◆ ASSIGNMENT
Nothing but the data, repeated exactly, belongs in the answer.

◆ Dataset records
Start of Block

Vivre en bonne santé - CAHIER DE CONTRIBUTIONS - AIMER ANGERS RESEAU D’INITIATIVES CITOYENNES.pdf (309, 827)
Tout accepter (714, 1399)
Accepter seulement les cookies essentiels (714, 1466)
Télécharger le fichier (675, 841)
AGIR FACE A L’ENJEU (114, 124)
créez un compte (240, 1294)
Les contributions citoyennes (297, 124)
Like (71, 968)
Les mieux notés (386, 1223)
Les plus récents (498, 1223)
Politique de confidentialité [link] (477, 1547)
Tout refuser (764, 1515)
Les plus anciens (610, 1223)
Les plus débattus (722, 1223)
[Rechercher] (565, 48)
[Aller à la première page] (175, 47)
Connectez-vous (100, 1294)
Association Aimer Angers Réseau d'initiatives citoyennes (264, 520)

End of Block

◆ RESPONSE TO THIS EXERCISE
Vivre en bonne santé - CAHIER DE CONTRIBUTIONS - AIMER ANGERS RESEAU D’INITIATIVES CITOYENNES.pdf (309, 827)
Tout accepter (714, 1399)
Accepter seulement les cookies essentiels (714, 1466)
Télécharger le fichier (675, 841)
AGIR FACE A L’ENJEU (114, 124)
créez un compte (240, 1294)
Les contributions citoyennes (297, 124)
Like (71, 968)
Les mieux notés (386, 1223)
Les plus récents (498, 1223)
Politique de confidentialité [link] (477, 1547)
Tout refuser (764, 1515)
Les plus anciens (610, 1223)
Les plus débattus (722, 1223)
[Rechercher] (565, 48)
[Aller à la première page] (175, 47)
Connectez-vous (100, 1294)
Association Aimer Angers Réseau d'initiatives citoyennes (264, 520)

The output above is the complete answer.